Systematic reviews have confirmed that patient/physician education strategies are ineffective [47, 50, 51] and identified critical issues in current literature such as using treatment initiation as the primary outcome [37] (a poor surrogate given the low adherence to therapy); non-contemporary or estimated control data [45, 52]; effect sizes based on randomised controlled trials for the drug [45, 46]; attendee vs non-attendee designs which are subject to significant selection bias, left censoring/immortal time bias [47, 53]. The magnitude of the effect of these biases is evidenced by the reported range of fracture reduction from 7 to 80%. A literature review that included all types of study, irrespective of methodological issues presented above, demonstrated significant increases in BMD testing, treatment initiation, adherence, refracture and mortality [54].

Conclusion

The rationale for FLS efficacy is sound. There is no equipoise that giving an AOM to the high-risk patient will reduce fracture risk. There is ample supporting evidence for fracture efficacy from RCTs, including in the post-fracture care setting [55]. So, does the rationale for research activities to demonstrate the benefit of an FLS need to be reviewed? The urgent question for patients, clinicians and policymakers is whether the FLS care pathway can deliver the expected benefits from effective secondary prevention in their locality. FLSs often operate in complex local healthcare system relying on the significant interplay between people, equipment, processes and institutions as well as competing priorities, resources and reimbursement. Most complex services require active service improvement to adapt the service to become effective and sustainable based on local healthcare characteristics; one size does not fit all [56]. This requires an evidence base focussing on implementation and quality improvement rather than randomisation and comparison.

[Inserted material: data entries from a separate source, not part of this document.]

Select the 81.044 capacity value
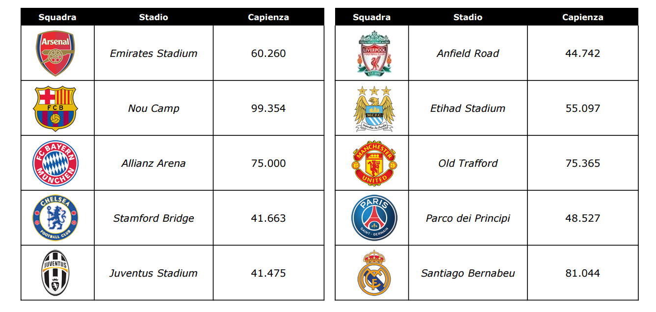 click(583, 273)
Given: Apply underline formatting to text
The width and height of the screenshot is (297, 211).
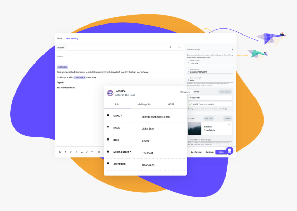Looking at the screenshot, I should tap(71, 152).
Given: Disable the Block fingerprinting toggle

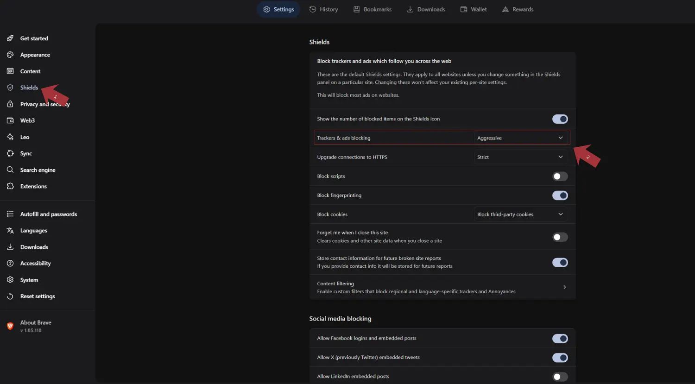Looking at the screenshot, I should coord(560,195).
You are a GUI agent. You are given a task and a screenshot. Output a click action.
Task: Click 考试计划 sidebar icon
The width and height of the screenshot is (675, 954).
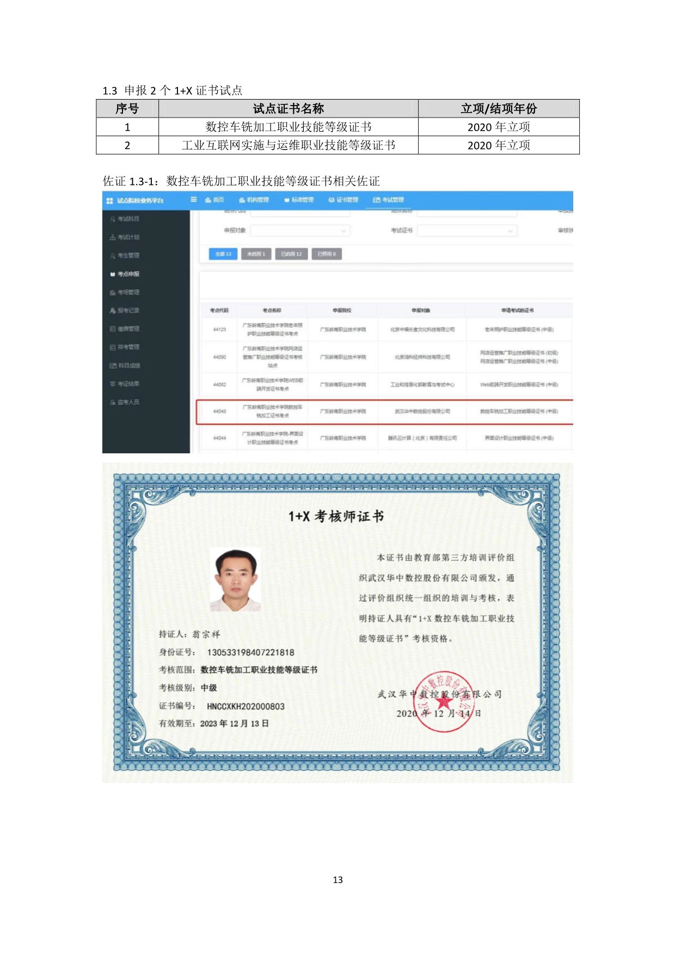click(113, 238)
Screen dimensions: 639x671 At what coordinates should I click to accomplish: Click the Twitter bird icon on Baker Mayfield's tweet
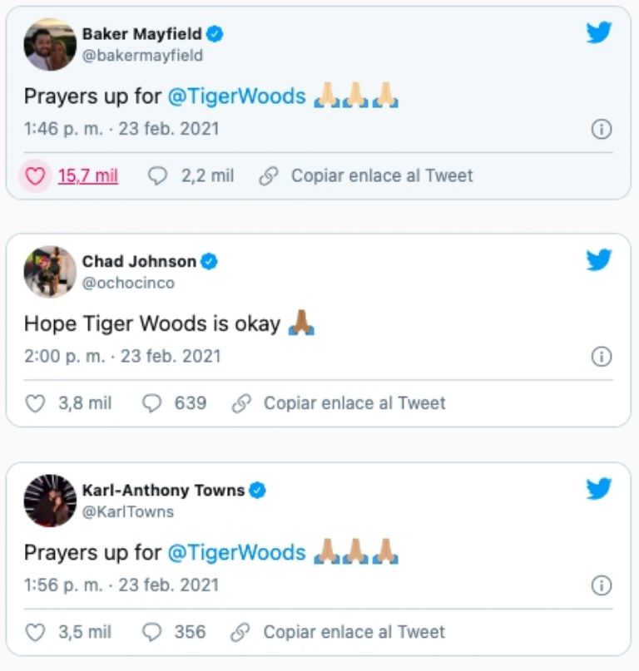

Further, an FLS can only be effective if patients engage and adhere to each step of the pathway. Several patent level factors have been identified that need to be addressed by FLSs [57]. To achieve this, FLSs need to be adequately funded both in scale and duration to establish care pathways adapted and optimised to their local healthcare environment, a policy imperative. To achieve this, FLSs need to critically review their performance to identify areas for improvement, develop models of service changes and then analyse the impact of the service change on patient and process outcomes [56]. Quality Improvement capability, capacity and delivery should be included as another specification for FLSs [17]. The availability of data to inform service performance is fundamental to the process of Quality Improvement. Two indicator sets are available that benchmark services: on an organisational level, the IOF Capture the Fracture Best Practice Framework [58]; and on at the patient level, the IOF/FFN/NOF key performance indicator set [59] (Fig. 2). A limitation of these indicators is that they are primarily focussed on effectiveness and do not address efficiency or patient experience, areas for future research.

Fig. 2
figure 2

IOF/FFN/NOF indicator Set

Providing indicator sets only goes so far to improve performance. Since 2016, the UK FLSDB has been providing real-time performance data for participating FLSs [60, 61], which has resulted in modest improvements. International calls to action and patient charters have been used to increase political and patient awareness. In June 2020, the ambitious Capture the Fracture Partnership was launched to bring together global expertise in secondary prevention across pillars of policy, coalitions, mentorship, scalable solutions and digital tools (Fig. 3). The Capture the Fracture® partnership, between the International Osteoporosis Foundation, the University of Oxford, Amgen and UCB, aims to support the broader implementation of FLS and other PFC related programs, to reduce the incidence of hip and vertebral fractures due to osteoporosis by 25% by the year 2025. Further academic work should focus on providing the evidence for optimising political prioritisation, local funding and sustainable delivery of effective and efficient FLSs and other PFC models with good patient experience. Hence, every patient after a fragility fracture receives secondary fracture prevention management to maintain physical and mental health, independence and dignity.